Pet services of all kinds (walking, grooming, day care, obedience training) have been growing hand over paw for years. Pet-friendly accommodations not only widens the net of possible first-time customers but creates loyal repeat customers.

"We often see that businessman are returning when they come here for business because they had such a good time here on vacation [with their pets]," says Tony Phillips, spokesman for Loews Hotels' pet program.

The amount of money Americans are shelling out for four-legged vacations as well as canine backpacks and hiking boots is an unhealthy obsession to some observers. Some hotels have gone so far as to offer the pet's choice of filler for pillows - from feathers, to foam, to barley.

"I recall the Romans, just pre-fall, became renowned for their decadence, luxuriating in the most shallow, venal, and sensual of pleasures," says Craig Kinsley, chairman of the psychology department at the University of Richmond. "Can treating pets and catering to them as one of the family ... be any less silly? As the world closes in on us, with its ever-tightening noose of hatred, disgust, and anger, we sit in our plush SUVs, gas streaming and air conditioning blasting, pondering at which doggie spa to drop off Fido. Where does it stop?"

Mr. Kinsley is not alone.
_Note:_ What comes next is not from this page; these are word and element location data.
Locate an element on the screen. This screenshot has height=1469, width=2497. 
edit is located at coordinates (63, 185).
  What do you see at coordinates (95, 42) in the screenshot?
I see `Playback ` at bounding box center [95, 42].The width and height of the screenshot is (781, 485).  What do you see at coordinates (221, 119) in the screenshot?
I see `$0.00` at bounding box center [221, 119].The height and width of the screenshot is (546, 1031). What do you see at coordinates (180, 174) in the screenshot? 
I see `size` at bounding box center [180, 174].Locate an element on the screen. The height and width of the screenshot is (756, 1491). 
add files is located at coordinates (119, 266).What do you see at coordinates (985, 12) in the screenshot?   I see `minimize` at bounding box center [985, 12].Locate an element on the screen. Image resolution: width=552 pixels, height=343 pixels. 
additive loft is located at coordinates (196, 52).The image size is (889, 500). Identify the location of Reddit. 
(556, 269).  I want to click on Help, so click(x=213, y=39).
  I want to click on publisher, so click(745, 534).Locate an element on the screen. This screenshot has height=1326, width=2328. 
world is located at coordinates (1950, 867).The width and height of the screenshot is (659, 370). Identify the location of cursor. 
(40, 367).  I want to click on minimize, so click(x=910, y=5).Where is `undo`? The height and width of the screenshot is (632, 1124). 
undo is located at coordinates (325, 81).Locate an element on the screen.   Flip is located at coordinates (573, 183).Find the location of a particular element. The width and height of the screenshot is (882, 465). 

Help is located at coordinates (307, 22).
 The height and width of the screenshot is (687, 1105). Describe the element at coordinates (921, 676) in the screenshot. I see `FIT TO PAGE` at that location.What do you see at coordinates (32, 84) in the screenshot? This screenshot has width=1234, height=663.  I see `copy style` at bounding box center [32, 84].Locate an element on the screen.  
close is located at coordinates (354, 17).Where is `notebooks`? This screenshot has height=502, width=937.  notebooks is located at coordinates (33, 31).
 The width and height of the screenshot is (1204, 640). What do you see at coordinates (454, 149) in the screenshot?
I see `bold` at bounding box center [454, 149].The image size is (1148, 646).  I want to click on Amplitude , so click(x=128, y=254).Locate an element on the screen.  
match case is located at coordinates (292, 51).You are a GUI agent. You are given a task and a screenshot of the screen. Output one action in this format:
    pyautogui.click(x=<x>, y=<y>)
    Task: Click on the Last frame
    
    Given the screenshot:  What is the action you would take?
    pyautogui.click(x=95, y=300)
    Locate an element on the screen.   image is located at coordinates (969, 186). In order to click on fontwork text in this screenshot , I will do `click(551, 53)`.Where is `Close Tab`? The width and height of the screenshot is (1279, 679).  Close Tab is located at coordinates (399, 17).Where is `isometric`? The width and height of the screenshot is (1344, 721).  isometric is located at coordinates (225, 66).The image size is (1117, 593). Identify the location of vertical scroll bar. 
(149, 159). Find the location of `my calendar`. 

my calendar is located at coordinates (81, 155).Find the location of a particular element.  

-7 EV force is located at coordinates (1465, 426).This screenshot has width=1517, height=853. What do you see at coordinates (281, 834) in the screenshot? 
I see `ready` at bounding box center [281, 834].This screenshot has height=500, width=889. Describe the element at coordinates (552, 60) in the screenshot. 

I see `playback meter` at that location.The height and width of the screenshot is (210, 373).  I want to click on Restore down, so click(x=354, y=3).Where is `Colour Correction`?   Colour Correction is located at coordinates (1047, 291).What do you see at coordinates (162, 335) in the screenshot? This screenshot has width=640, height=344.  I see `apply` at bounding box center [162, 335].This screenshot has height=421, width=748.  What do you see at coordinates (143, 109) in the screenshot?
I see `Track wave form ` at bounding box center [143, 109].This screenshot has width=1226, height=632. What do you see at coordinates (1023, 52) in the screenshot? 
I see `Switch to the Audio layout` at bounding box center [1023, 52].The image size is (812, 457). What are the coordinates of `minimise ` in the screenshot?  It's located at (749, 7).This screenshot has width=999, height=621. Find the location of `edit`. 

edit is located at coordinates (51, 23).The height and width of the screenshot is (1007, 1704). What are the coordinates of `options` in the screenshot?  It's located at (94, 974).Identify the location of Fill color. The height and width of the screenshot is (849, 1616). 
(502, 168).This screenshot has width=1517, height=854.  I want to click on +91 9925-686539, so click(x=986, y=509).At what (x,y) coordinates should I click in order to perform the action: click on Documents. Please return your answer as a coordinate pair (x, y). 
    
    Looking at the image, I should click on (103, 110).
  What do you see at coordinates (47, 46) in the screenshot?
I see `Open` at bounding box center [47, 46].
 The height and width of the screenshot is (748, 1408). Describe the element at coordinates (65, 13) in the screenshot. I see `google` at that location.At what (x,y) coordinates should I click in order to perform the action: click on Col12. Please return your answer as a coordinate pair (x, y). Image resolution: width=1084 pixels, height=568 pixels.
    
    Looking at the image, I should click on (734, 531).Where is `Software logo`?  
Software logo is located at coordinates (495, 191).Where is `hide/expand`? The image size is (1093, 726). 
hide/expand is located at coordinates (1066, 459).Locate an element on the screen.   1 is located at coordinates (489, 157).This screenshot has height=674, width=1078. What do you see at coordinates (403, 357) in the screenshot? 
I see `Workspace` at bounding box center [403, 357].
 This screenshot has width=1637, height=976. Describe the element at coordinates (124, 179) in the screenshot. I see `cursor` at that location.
Karen Perkins, owner of Three Dog Bakery in Santa Barbara, which serves gourmet treats for dogs and has a "Yappy Hour" for owners and their pets, hears snide comments all the time.

"Every day we get someone in here who says, 'Are you for real?'" says Ms. Perkins. "They want to know if we've dropped our brains."

Some local chambers of commerce in heavy tourist areas have gotten complaints that pets in hotels create smells, bark at night, and scare housekeepers. Restaurants which have begun accommodating those with pets also report complaints from patrons less than happy with a panting Doberman eyeing their shrimp scampi.

"There is another side to this which is that we will get the occasional guest who says he is unable to sleep because a dog has kept whining all night," says concierge Jill at the Casa De Luces hotel in Key West. New hotel policy requires pets to either be out on a walk or safely contained before rooms can be made over.

But the string of complaints doesn't bother Donna Carsten of Bailey Knows Travel, which is in its first year of business designing trips only for groups who want to travel with their pets.

"Hotels say they are pet friendly but that doesn't mean they are," says Ms. Carsten, who is planning dog-owner excursions in Sedona, Paris, and Cancún. "As [people] get older and children leave home, animals are really becoming the last place of unconditional love for them. They are looking for ways to integrate pets further into their lives and vacations."